§ **Explore the material**
(1) Answer these from the text shown:
(a) Since what year has the team been working with the skull base website?
(b) About how many members does the website have?
(c) What did the demonstration use to show the leaking from the standard tubing?
(2) Please pull out the stretch of the text shown from "New Devices &" through "soft flexible baffles.", word for word.

§ **Text shown**
┌──

Educational Online Community
Dr. Snyderman introduced Joanna, who runs a free educational skull base website. They have been working with the website since 2016. It recently moved to a new platform and has only continued to grow with almost 2,000 members. The website is free, global, and available 24/7, offering everything in the niche world of skull base. Case examples and anatomy seem to garner the most interest.
Most members to the site are from the U.S., which includes visiting scholars from overseas. Other countries in the top 10 with members are India, China, Brazil, Israel, Taiwan, Japan, Canada, Italy, and Mexico.
New Devices & Instruments for Surgery
Dr. Snyderman and two engineering students demonstrated an invention they developed. They came up with an innovation for the breathing tube used to put down the throat of people in surgery or on a ventilator in an ICU. Using green dye, they showed how the standard tubing with a balloon cuff at the end leaks more fluid compared to their version with soft flexible baffles.
One of the problems with breathing tubes in the throat is that secretions in the throat can drip into lungs and cause pneumonia, Dr. Snyderman explained. This has a 30 percent or more mortality rate. During COVID, with the increased number of patients on ventilators, even if they survived COVID, they often died of other pneumonias.

└──

§ **Data provided**
┌──

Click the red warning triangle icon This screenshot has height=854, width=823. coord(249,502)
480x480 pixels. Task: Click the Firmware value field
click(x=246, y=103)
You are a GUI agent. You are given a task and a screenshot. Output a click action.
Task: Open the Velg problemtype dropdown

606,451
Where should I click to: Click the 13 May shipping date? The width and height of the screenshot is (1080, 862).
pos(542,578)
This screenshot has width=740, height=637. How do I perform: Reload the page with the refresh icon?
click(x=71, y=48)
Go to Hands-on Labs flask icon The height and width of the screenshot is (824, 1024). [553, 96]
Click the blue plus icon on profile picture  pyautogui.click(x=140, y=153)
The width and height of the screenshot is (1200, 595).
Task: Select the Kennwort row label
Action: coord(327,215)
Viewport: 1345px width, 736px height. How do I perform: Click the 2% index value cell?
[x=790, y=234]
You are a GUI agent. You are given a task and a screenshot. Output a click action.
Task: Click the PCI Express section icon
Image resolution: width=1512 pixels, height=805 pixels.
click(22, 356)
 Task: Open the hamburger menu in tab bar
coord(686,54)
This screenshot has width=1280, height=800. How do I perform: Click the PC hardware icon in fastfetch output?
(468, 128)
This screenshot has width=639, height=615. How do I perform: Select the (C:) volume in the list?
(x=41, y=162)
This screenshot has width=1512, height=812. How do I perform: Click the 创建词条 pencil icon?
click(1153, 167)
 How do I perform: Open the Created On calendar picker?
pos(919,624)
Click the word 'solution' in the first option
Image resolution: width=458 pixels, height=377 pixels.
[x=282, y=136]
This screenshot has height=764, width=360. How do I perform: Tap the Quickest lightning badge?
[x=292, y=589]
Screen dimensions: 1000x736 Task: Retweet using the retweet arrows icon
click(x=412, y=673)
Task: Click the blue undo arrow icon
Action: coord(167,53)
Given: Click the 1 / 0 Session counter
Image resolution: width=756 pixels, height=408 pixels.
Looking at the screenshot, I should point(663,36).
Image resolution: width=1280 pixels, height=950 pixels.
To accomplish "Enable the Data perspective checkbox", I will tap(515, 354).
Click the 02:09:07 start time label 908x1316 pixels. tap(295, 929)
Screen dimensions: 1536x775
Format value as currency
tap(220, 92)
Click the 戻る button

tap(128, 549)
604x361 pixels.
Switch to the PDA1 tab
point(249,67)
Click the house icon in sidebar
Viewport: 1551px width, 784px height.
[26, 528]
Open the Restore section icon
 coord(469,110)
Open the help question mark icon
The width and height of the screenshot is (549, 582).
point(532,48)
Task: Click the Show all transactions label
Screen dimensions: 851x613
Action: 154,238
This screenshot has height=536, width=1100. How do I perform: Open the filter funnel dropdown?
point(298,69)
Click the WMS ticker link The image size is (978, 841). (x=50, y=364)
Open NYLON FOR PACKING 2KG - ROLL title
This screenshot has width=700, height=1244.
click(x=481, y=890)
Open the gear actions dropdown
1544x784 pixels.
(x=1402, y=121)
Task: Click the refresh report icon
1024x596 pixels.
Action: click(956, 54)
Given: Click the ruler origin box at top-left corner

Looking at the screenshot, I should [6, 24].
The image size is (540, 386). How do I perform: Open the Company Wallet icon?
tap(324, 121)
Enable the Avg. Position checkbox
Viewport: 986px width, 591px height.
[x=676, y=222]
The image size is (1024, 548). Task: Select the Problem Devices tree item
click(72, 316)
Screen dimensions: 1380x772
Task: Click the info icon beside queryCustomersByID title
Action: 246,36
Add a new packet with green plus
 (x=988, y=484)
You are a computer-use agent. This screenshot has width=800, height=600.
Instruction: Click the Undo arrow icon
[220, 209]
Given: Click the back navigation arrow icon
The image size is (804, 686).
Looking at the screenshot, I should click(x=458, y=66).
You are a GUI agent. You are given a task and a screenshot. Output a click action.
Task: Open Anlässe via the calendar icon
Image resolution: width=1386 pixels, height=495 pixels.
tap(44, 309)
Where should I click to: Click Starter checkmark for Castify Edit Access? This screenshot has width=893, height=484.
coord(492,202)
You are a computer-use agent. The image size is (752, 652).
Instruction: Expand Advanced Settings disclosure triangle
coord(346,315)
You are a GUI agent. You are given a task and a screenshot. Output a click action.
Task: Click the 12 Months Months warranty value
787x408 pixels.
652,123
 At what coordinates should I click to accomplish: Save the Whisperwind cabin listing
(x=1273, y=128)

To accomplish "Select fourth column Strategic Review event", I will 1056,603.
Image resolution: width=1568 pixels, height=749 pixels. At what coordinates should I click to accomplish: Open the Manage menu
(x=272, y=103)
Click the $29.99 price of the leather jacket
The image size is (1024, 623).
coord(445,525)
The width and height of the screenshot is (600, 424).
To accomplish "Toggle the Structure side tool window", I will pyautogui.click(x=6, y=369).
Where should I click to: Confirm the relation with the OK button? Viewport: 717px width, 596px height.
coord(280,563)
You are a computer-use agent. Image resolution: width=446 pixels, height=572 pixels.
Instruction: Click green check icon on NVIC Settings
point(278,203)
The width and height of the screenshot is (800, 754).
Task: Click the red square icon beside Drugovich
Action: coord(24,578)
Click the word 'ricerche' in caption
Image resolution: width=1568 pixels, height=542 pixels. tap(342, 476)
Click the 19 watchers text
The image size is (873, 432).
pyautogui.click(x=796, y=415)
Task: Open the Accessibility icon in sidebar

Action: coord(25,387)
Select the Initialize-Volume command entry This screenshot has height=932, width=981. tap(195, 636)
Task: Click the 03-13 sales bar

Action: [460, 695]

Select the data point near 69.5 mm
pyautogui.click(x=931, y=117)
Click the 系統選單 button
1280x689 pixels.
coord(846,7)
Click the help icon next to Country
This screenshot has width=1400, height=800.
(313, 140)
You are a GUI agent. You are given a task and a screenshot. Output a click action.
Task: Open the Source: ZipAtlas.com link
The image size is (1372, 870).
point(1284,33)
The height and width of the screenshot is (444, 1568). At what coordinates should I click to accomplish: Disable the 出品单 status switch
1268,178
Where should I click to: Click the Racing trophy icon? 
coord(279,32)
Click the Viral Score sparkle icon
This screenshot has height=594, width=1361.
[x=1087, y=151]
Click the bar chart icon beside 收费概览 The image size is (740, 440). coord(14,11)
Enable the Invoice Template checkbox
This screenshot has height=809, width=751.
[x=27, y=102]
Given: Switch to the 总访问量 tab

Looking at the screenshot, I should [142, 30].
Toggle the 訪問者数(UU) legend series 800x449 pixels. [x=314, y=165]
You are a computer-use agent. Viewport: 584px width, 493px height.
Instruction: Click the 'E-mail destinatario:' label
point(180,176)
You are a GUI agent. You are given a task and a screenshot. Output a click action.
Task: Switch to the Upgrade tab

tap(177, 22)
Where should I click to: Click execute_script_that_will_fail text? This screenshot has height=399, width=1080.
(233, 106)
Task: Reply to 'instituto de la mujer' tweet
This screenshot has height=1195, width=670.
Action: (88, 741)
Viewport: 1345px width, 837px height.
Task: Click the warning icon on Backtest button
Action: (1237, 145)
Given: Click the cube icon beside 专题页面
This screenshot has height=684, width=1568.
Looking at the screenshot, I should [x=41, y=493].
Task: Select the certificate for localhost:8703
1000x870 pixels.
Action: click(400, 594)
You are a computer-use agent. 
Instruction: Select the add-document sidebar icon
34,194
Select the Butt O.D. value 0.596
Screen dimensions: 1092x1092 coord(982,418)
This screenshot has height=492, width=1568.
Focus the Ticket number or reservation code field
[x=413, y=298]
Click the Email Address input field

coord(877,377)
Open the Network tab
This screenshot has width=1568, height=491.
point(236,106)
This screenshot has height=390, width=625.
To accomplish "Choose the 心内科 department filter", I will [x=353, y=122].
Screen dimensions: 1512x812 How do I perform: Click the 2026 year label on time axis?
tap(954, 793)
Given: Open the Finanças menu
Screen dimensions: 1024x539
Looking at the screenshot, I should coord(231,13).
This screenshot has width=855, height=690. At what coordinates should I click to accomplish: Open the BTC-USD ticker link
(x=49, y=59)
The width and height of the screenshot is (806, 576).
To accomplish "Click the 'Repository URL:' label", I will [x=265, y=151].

└──

§ **Answers below**
(1)
(a) 2016
(b) Almost 2,000
(c) Green dye

(2)
New Devices & Instruments for Surgery
Dr. Snyderman and two engineering students demonstrated an invention they developed. They came up with an innovation for the breathing tube used to put down the throat of people in surgery or on a ventilator in an ICU. Using green dye, they showed how the standard tubing with a balloon cuff at the end leaks more fluid compared to their version with soft flexible baffles.